RV numbers below 741 were assigned systematically, with vocal works following 585 instrumental ones; as additional works are discovered or confirmed, they are assigned numbers above 740. Instrumental works were first sorted by category, instrumentation and key (beginning with C Major), and then assigned sequential numbers. For example, Vivaldi's celebrated Four Seasons, made up of four violin concertos (not sequentially numbered because they are in different keys), and his famous lute concerto are named and numbered as follows:

- Concerto No. 1 in E major, Op. 8, RV 269 - "La primavera" (Spring)
- Concerto No. 2 in G minor, Op. 8, RV 315 - "L'estate" (Summer)
- Concerto No. 3 in F major, Op. 8, RV 293 - "L'autunno" (Autumn)
- Concerto No. 4 in F minor, Op. 8, RV 297 - "L'inverno" (Winter)
- Lute Concerto in D major, RV 93

Earlier catalogues of Vivaldi's work exist. Marc Pincherle (Paris, 1948) only contained instrumental works. Mario Rinaldi (1945) described the entire oeuvre, but the catalogue contained numerous errors and had a whimsical numbering. The classification according to the Italian music publisher Ricordi was also incomplete because it only contained their own published work. When the complete index of Antonio Fanna was finished (Milan, 1968), Ryom had already begun to work on his catalogue; therefore, a supplement appeared in Fanna's catalogue, containing previously unknown items that Ryom had discovered in the meantime. Fanna's catalogue, however, only includes instrumental works.
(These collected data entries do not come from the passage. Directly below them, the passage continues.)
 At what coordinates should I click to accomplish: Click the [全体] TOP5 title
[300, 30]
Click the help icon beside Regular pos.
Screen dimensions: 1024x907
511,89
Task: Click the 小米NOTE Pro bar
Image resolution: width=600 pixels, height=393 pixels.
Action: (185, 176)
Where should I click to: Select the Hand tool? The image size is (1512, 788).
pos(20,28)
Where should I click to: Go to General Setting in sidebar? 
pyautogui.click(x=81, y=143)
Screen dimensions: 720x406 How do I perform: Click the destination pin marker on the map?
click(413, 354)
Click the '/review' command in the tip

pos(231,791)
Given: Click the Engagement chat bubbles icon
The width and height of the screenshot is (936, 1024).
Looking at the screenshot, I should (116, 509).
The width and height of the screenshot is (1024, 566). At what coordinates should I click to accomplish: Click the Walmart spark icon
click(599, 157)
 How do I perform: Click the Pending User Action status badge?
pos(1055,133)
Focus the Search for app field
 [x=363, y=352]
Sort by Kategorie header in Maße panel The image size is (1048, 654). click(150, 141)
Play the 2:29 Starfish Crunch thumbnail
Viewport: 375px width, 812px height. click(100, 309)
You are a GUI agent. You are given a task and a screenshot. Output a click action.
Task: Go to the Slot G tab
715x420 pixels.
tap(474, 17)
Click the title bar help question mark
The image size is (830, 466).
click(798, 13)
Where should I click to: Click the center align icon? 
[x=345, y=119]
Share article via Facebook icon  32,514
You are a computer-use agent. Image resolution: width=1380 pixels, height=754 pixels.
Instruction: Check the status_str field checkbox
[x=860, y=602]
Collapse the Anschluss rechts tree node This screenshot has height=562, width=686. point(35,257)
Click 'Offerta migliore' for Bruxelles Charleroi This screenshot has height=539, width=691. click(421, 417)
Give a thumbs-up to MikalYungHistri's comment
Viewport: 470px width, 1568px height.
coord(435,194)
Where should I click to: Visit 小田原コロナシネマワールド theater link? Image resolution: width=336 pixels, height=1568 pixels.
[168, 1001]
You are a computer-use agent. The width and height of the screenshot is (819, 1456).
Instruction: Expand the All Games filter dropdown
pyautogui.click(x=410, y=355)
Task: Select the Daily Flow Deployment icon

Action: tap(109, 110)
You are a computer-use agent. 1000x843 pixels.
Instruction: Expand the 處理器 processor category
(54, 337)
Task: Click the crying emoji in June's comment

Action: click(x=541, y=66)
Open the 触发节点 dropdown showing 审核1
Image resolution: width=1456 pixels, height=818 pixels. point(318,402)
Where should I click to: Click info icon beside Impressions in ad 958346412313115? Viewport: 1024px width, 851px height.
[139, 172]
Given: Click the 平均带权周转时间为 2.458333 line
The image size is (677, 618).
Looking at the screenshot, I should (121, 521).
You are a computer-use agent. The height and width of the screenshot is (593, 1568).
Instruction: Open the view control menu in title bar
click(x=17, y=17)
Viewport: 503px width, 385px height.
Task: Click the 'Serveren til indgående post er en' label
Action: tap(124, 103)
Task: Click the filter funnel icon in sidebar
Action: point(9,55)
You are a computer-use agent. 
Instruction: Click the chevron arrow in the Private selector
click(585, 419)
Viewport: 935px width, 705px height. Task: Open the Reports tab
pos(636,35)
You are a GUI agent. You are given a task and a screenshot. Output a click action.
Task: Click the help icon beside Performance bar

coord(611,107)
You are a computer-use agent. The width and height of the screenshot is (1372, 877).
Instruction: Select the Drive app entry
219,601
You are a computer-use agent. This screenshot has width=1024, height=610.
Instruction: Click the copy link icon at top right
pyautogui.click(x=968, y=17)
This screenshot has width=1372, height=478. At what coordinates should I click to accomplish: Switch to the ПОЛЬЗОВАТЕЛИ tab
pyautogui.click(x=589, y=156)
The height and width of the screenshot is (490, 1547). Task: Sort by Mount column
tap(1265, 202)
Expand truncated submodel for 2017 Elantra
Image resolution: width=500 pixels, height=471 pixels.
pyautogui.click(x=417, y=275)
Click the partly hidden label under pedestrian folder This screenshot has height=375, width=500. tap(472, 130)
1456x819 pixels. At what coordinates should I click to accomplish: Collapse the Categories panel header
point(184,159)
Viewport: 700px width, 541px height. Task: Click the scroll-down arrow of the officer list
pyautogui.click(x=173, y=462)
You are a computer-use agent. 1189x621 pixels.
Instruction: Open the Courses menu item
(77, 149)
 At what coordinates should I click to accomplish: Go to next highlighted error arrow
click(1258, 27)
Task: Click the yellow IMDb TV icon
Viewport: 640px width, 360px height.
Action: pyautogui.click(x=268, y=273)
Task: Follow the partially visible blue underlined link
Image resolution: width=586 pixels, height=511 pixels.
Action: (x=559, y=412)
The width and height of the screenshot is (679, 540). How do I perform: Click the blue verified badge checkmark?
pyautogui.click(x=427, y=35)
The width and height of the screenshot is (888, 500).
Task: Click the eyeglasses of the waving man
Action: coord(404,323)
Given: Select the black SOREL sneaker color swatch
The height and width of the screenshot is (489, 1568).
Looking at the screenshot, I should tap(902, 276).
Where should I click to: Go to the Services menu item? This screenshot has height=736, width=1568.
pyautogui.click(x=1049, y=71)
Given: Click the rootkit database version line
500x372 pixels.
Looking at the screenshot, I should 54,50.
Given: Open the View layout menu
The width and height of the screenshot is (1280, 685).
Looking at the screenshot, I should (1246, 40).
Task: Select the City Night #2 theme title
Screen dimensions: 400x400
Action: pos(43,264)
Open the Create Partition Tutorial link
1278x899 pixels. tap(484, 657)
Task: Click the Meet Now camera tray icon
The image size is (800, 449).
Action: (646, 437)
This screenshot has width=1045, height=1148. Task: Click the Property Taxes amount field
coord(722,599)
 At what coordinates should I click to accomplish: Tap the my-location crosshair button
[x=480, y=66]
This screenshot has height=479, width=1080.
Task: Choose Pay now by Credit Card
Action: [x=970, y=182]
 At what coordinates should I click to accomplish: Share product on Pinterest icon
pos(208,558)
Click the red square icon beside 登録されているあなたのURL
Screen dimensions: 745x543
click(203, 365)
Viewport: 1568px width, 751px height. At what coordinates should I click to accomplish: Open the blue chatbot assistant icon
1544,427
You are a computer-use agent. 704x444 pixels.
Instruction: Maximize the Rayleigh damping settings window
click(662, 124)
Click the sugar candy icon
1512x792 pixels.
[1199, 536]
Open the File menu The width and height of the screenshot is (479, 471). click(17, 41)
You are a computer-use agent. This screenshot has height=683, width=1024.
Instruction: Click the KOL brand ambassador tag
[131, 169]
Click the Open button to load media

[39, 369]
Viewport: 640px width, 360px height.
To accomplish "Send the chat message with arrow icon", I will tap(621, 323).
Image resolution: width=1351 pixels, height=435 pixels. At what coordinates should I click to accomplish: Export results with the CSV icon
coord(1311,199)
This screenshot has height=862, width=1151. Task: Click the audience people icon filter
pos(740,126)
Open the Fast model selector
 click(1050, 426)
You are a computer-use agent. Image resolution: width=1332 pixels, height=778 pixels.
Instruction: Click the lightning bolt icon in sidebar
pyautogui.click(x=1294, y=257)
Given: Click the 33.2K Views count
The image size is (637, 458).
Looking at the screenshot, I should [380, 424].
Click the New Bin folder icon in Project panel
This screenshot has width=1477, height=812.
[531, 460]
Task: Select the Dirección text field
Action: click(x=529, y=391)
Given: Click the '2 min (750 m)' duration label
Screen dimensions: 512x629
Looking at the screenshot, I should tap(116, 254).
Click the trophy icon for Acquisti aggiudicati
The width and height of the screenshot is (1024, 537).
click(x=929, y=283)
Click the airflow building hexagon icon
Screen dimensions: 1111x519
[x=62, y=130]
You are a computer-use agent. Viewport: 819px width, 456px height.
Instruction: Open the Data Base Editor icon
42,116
For the sake of concordance, the Ryom Verzeichnis provides reference to the numbers of Fanna (F.), Pincherle (P.), and Ricordi.

Ryom first considered to call his classification Vivaldi-Werke-Verzeichnis, abbreviated VWV, analogous to the Bach-Werke-Verzeichnis (BWV). After consulting a scientific colleague, he decided to link his own name to the catalogue and chose Ryom-Verzeichnis.

Ryom continued to work on the catalogue at intervals after 1974. He continued to study manuscripts, cataloguing newly discovered and newly assigned works, describing insights into orchestration and analysis of authenticity. This eventually led to a major revision in 2007 with the publication of Antonio Vivaldi. Thematic-Systematics Verzeichnis Signaller Work (RV). A total of 809 works are included.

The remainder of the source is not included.